◆ **Trecho do documento**
A cerimônia de abertura do maior evento científico da América Latina foi realizada na noite deste domingo (22), na Universidade Federal do Maranhão (UFMA). Durante uma semana a capital São Luís será palco dos principais avanços e debates sobre políticas científicas e sua contribuição para o enfrentamento da pobreza, onde a comunidade acadêmica e gestores irão dialogar diretamente com as comunidades tradicionais e os saberes populares.
Com um discurso enfático e direto, a presidente da Sociedade Brasileira para o Progresso da Ciência (SBPC), Helena Nader chamou a atenção para as preocupações e desafios da comunidade científica atualmente. Entre eles os cortes de verbas na área de ciência e tecnologia, a luta por recursos do royalties do petróleo para C,T&I e Educação, o PLC 180/2008, que traz mudanças no acesso ao ensino superior e o Código Florestal.
Helena apontou as graves consequências dos cortes nos recursos da área de C&T nos últimos dois anos, sobretudo ao considerar os compromissos do governo com o progresso social e econômico do País por meios sustentáveis. “No momento em que se assume a tão almejada mudança de patamar para o status da ciência no País – ou seja, sua elevação à condição de política de Estado -, é impensável uma volta atrás”, destacou. Em seu discurso, ela ressaltou que “além de manter o sistema de produção científica nos níveis alcançados, a pasta necessita de mais recursos para ajudar a viabilizar atividades de pesquisa e desenvolvimento com vistas a aumentar a geração de inovações tecnológicas no País”.
A presidente da SBPC alertou ainda para a ameaça de extinção dos recursos dos royalties do petróleo pela atual redação do projeto de lei que tramita no Congresso, que originalmente não destina recursos para o Fundo Setorial de Petróleo e Gás (CT-Petro). Ela afirmou que “é inimaginável conviver com tal perda ou mesmo com alguma redução” nesses recursos e nomeou de “nefastas” as consequências desta ameaça para as atividades de C,T&I no País. Helena destacou que a falta da explicitação de Educação, Ciência e Tecnologia, tanto no regime de concessão como no novo regime de partilha dos royalties, frustra uma oportunidade de o País dar um novo salto em direção ao desenvolvimento.

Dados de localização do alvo
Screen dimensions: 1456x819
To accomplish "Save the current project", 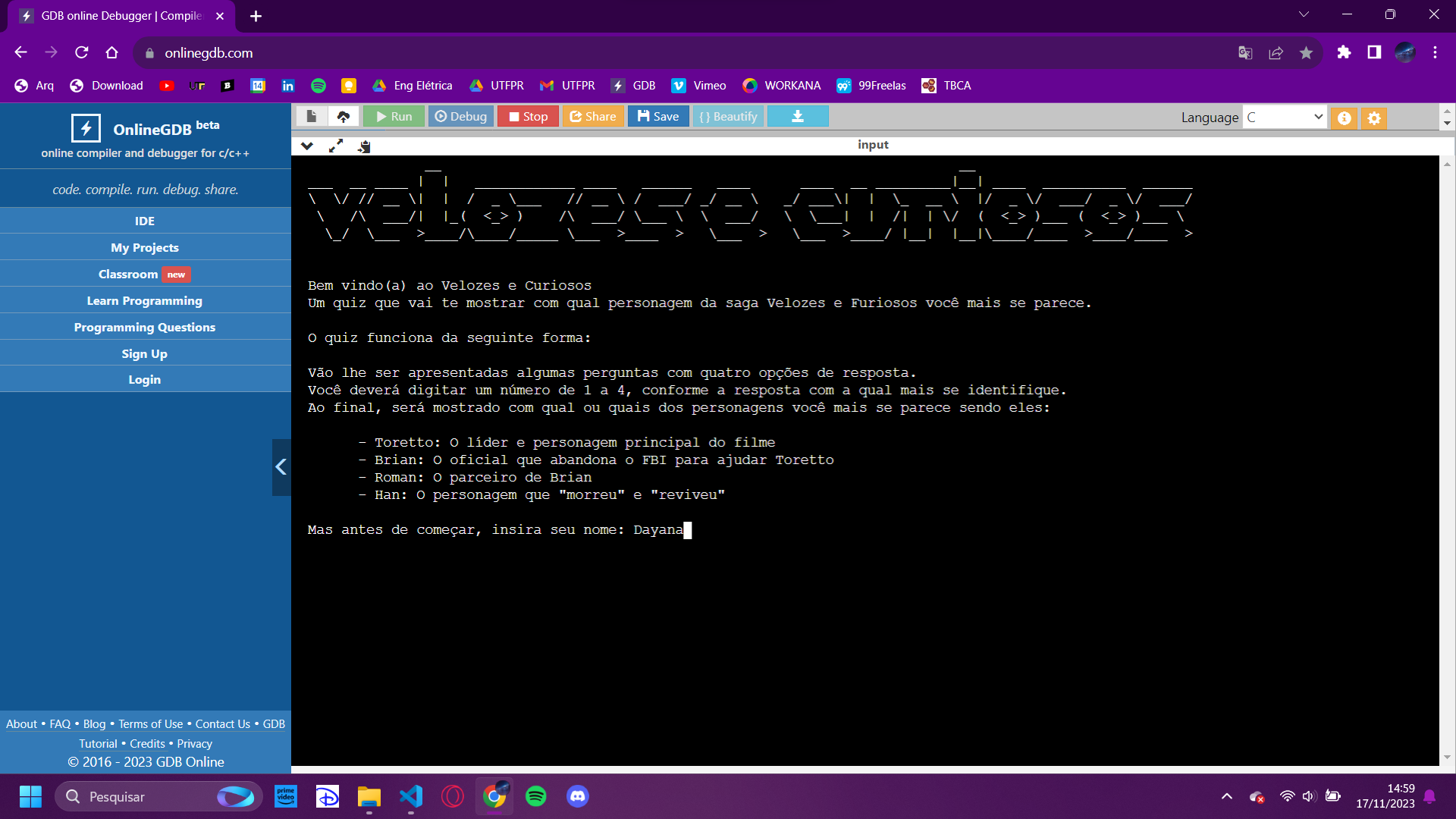I will tap(657, 116).
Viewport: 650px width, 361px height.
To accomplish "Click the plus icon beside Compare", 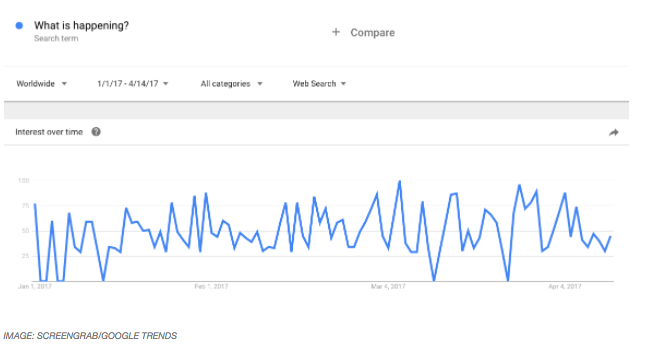I will (x=336, y=32).
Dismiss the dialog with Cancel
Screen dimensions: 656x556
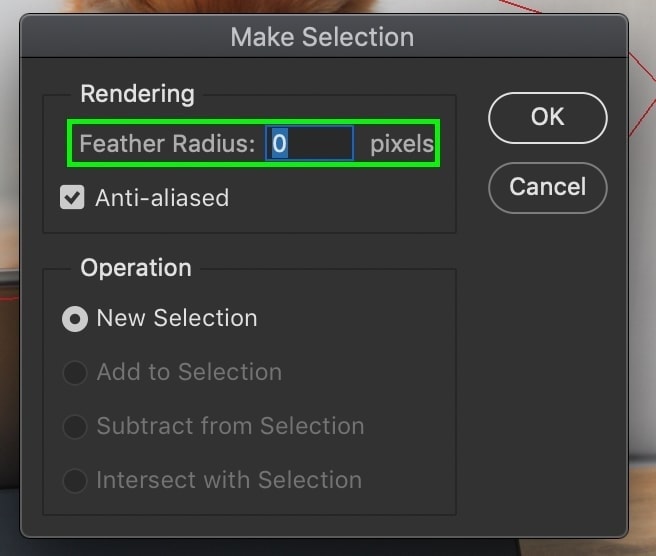(x=548, y=188)
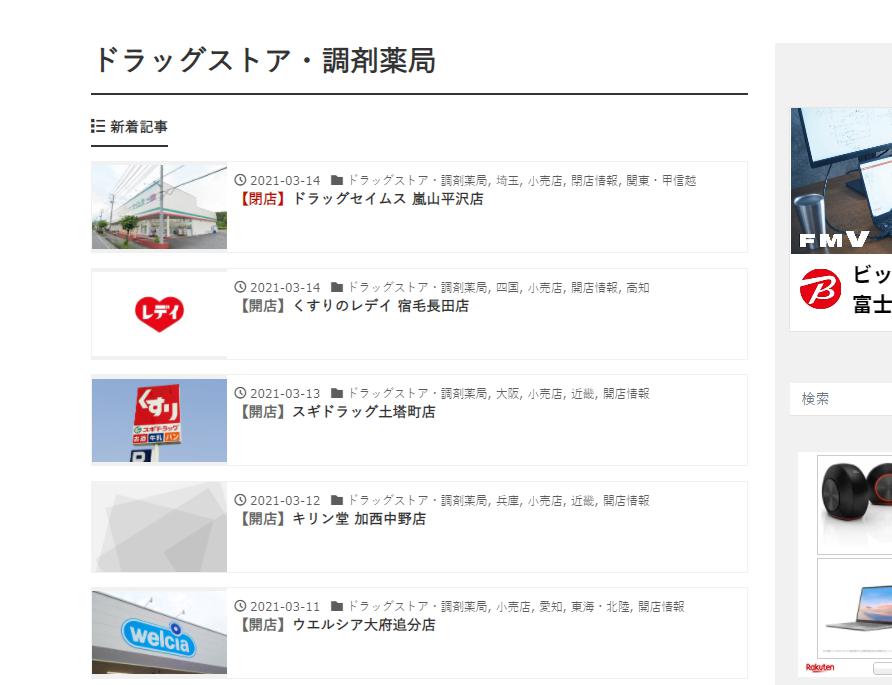Viewport: 892px width, 685px height.
Task: Click the clock icon beside 2021-03-13
Action: tap(240, 393)
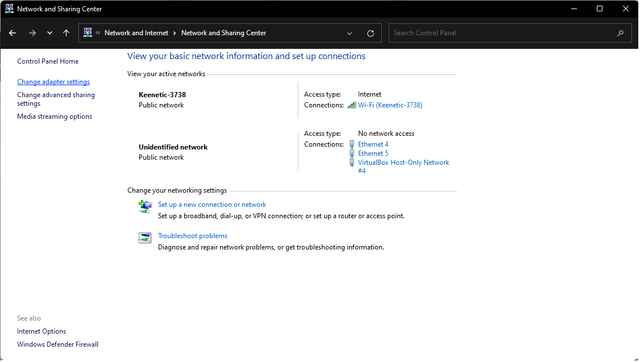Open the Wi-Fi (Keenetic-3738) connection
Viewport: 640px width, 362px height.
390,105
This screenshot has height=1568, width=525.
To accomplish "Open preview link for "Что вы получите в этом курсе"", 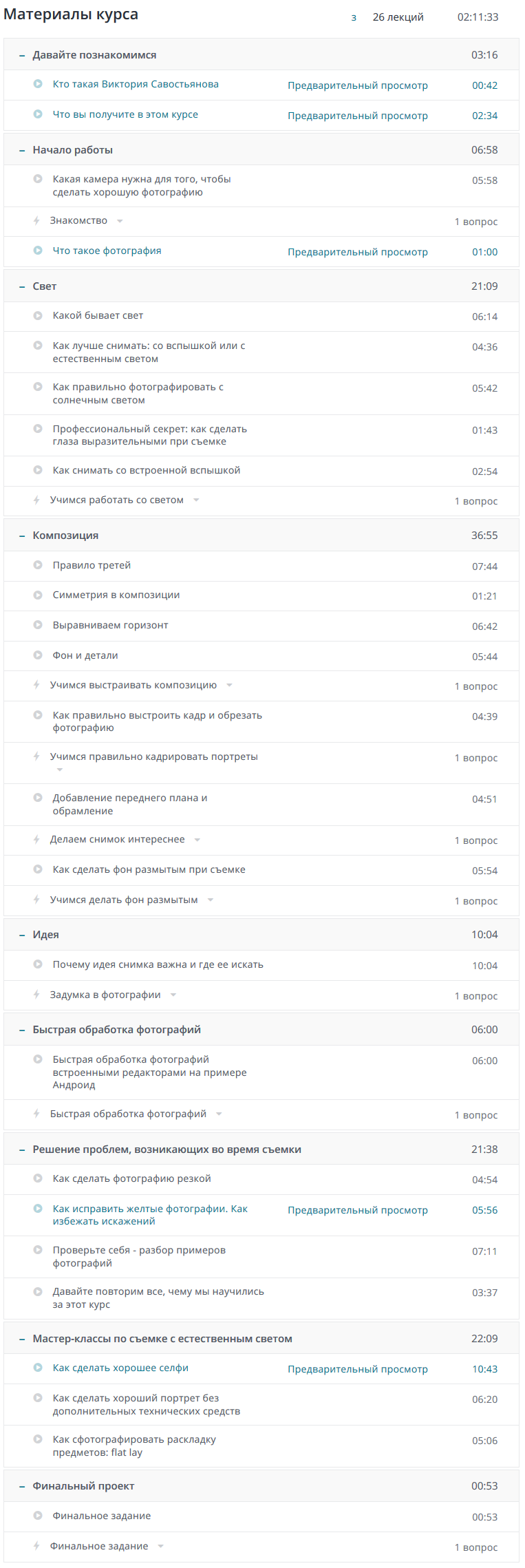I will click(357, 116).
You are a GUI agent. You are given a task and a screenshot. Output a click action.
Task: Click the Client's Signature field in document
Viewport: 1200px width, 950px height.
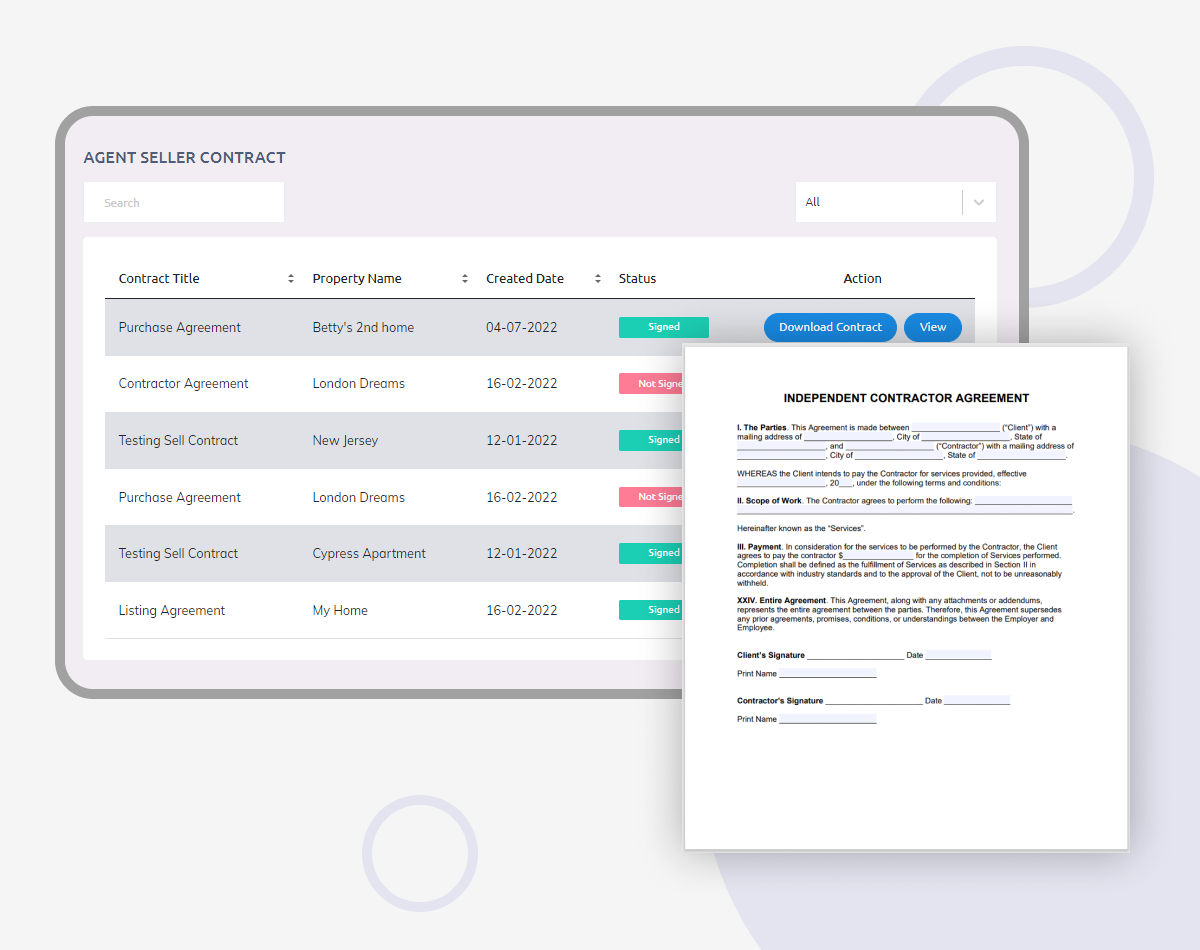tap(854, 655)
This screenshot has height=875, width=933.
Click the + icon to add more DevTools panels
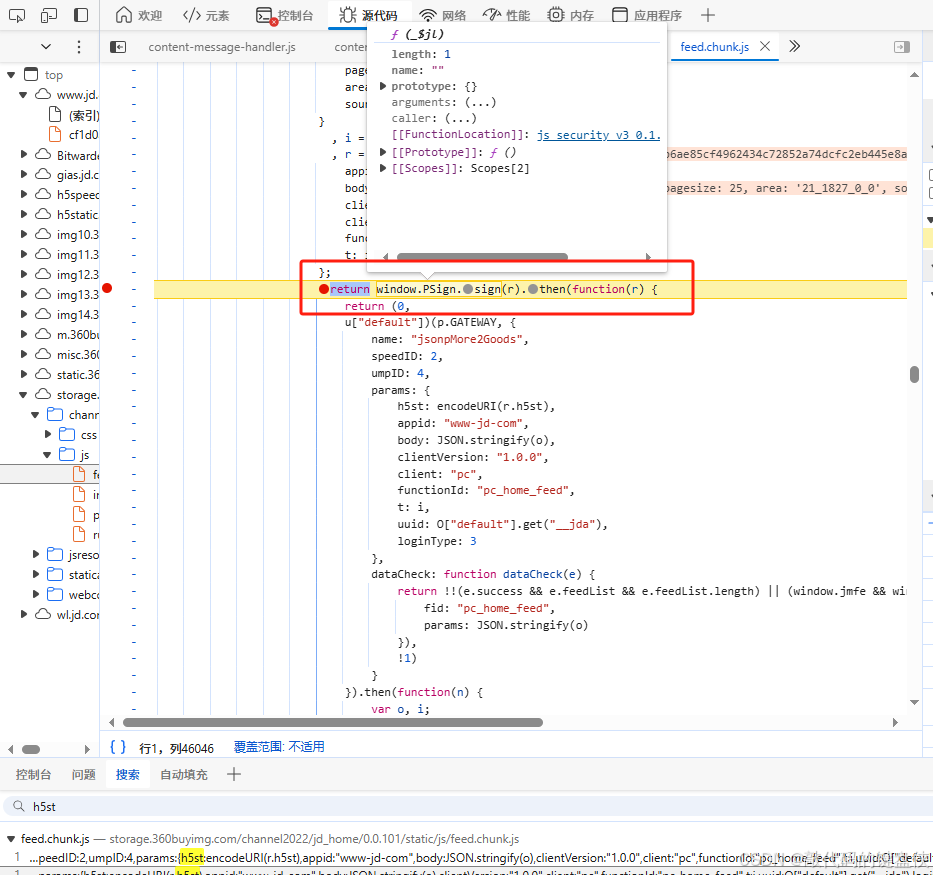tap(708, 14)
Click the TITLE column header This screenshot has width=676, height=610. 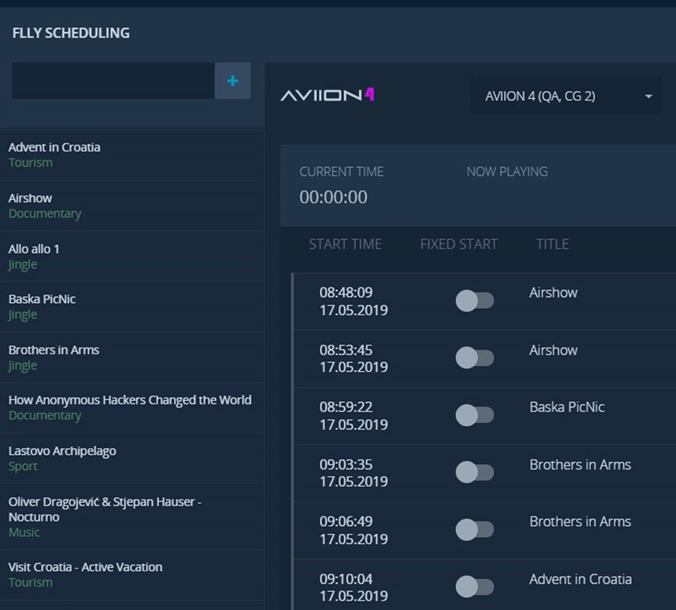coord(552,244)
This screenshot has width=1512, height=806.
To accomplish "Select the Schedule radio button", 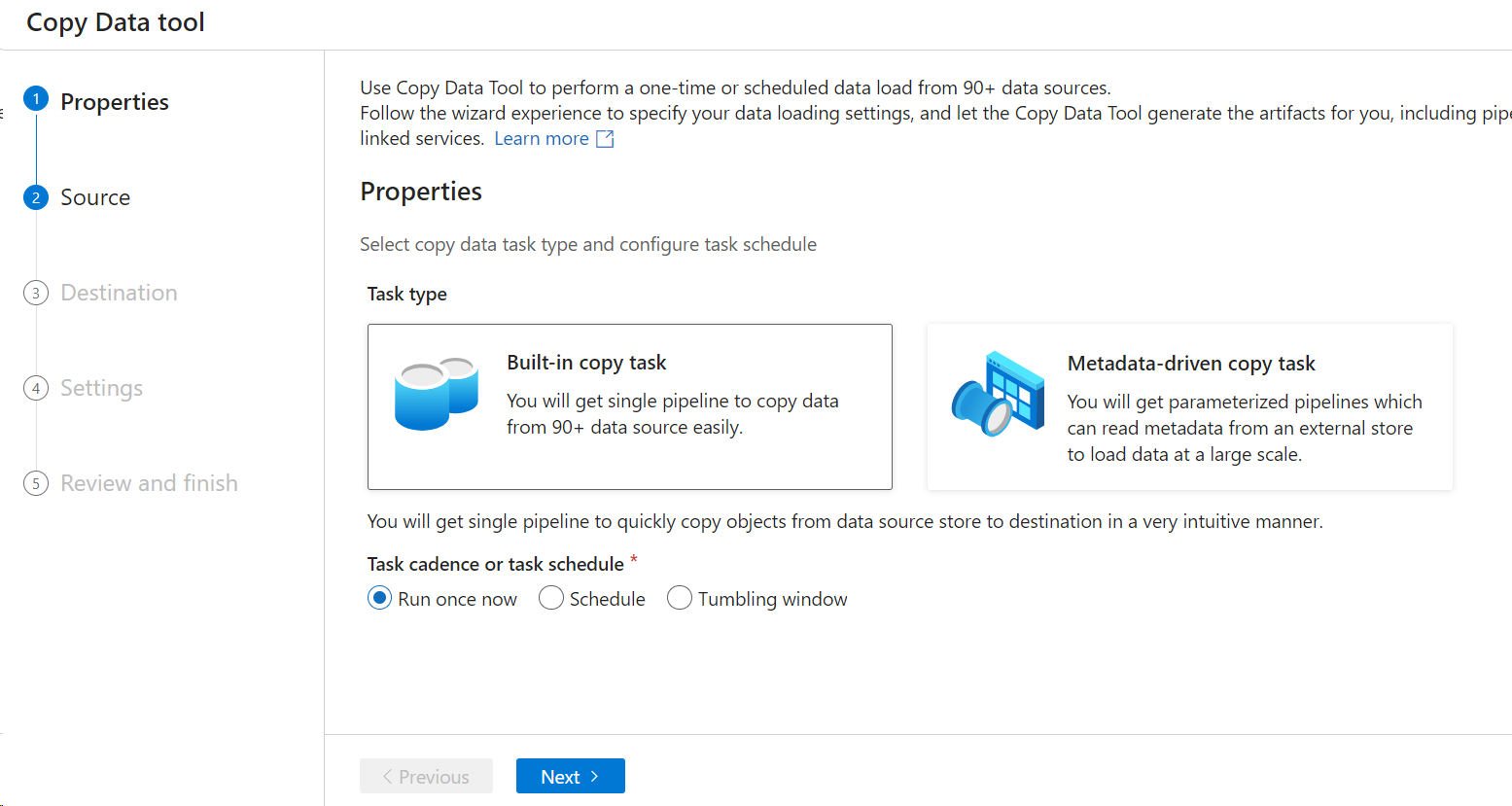I will point(551,598).

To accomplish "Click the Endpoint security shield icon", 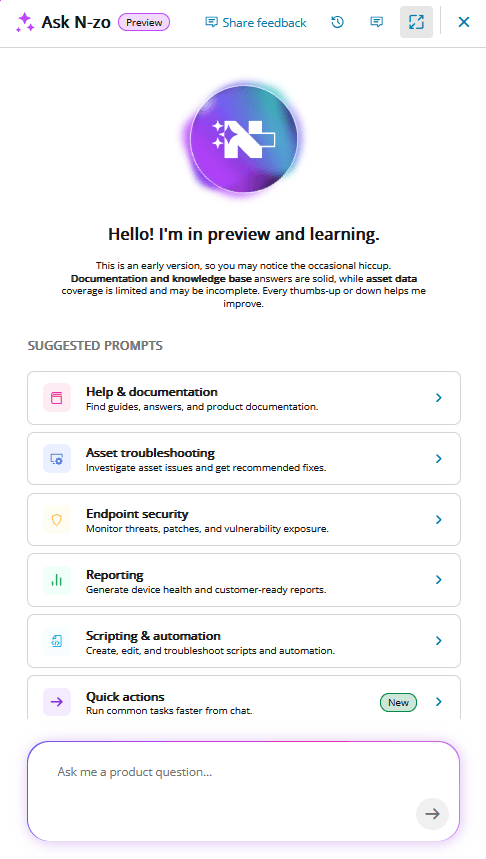I will click(x=57, y=519).
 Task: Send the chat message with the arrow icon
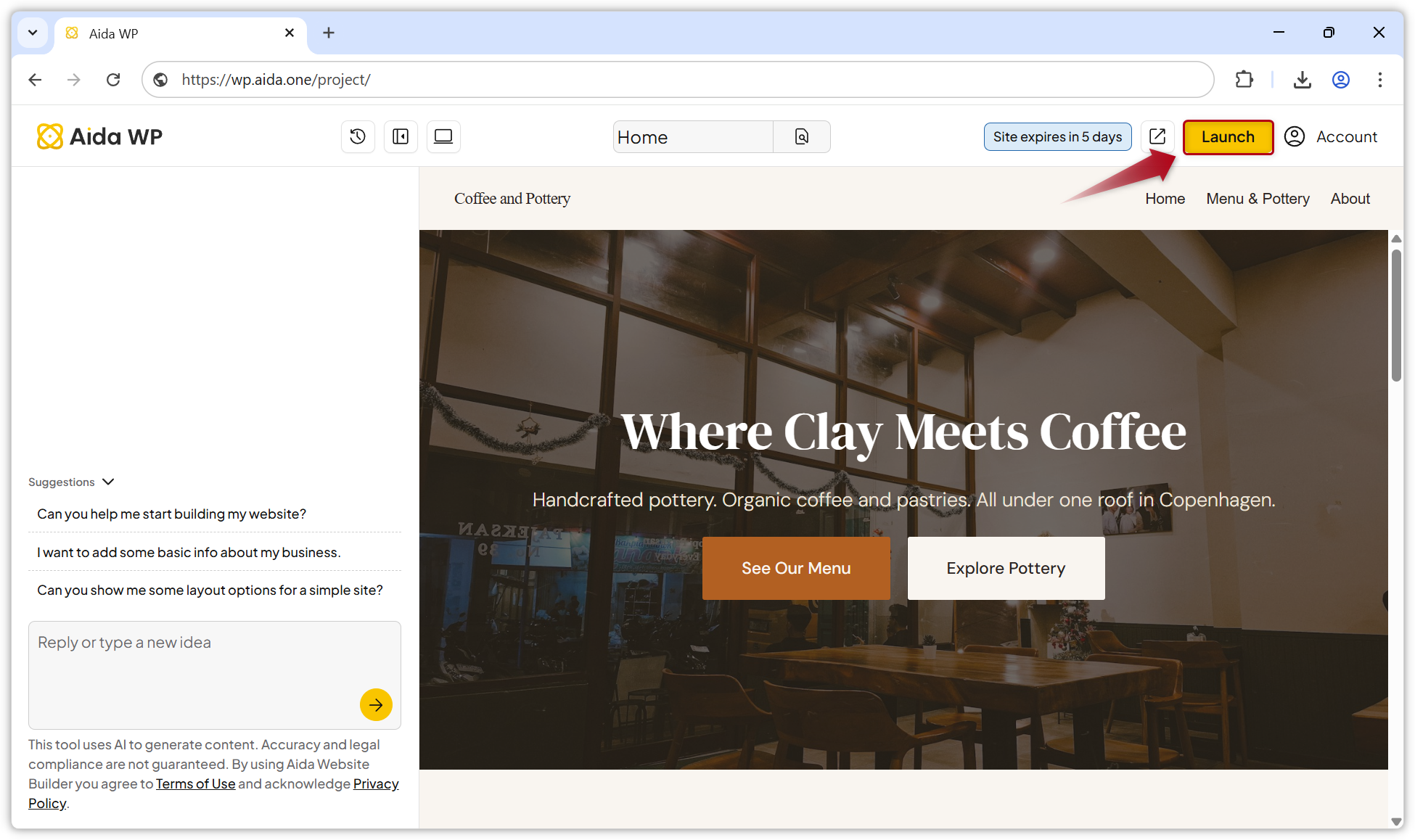pos(376,704)
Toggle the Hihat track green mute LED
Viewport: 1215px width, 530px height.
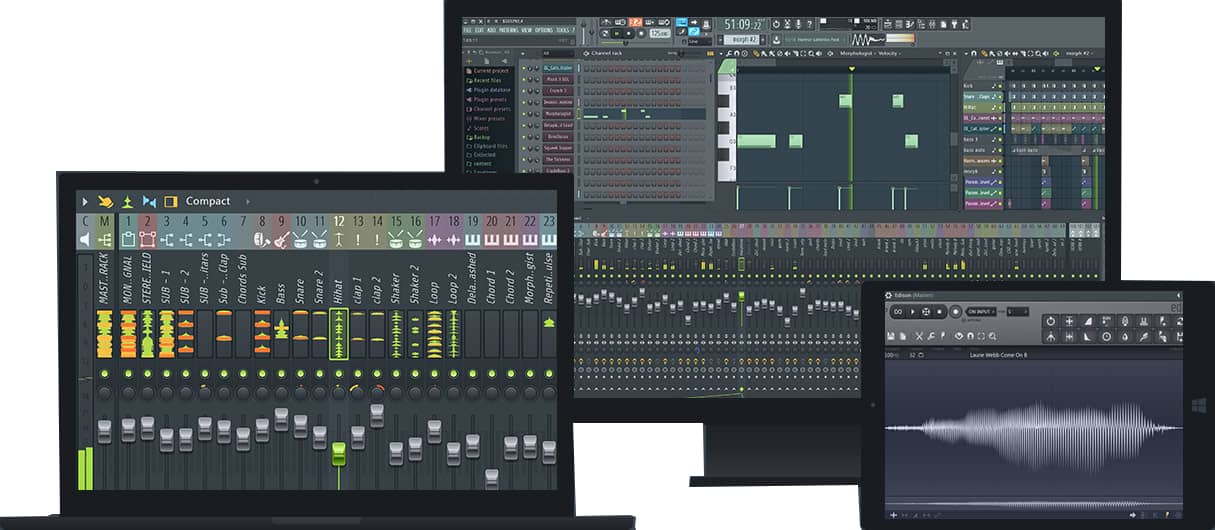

◆ **Tarefa proposta 1**
Reproduza sem alterações a passagem do trecho do documento que vai de "A cerimônia de" até "os saberes populares.".
◆ **Tarefa proposta 2**
Diga se cada afirmação abaixo está de acordo com o trecho do documento, respondendo sim ou não e citando literalmente as palavras que decidem: (a) A cerimônia de abertura foi realizada na Universidade Federal do Maranhão. (b) Helena Nader afirmou ser possível conviver com alguma redução nos recursos dos royalties do petróleo. (c) O projeto de lei, em sua redação original, destina recursos ao CT-Petro.
Os registros não têm relação com o trecho do documento.

◆ **Resposta completa 1**
A cerimônia de abertura do maior evento científico da América Latina foi realizada na noite deste domingo (22), na Universidade Federal do Maranhão (UFMA). Durante uma semana a capital São Luís será palco dos principais avanços e debates sobre políticas científicas e sua contribuição para o enfrentamento da pobreza, onde a comunidade acadêmica e gestores irão dialogar diretamente com as comunidades tradicionais e os saberes populares.

◆ **Resposta completa 2**
(a) Sim: "foi realizada na noite deste domingo (22), na Universidade Federal do Maranhão (UFMA)".
(b) Não: "é inimaginável conviver com tal perda ou mesmo com alguma redução".
(c) Não: "que originalmente não destina recursos para o Fundo Setorial de Petróleo e Gás (CT-Petro)".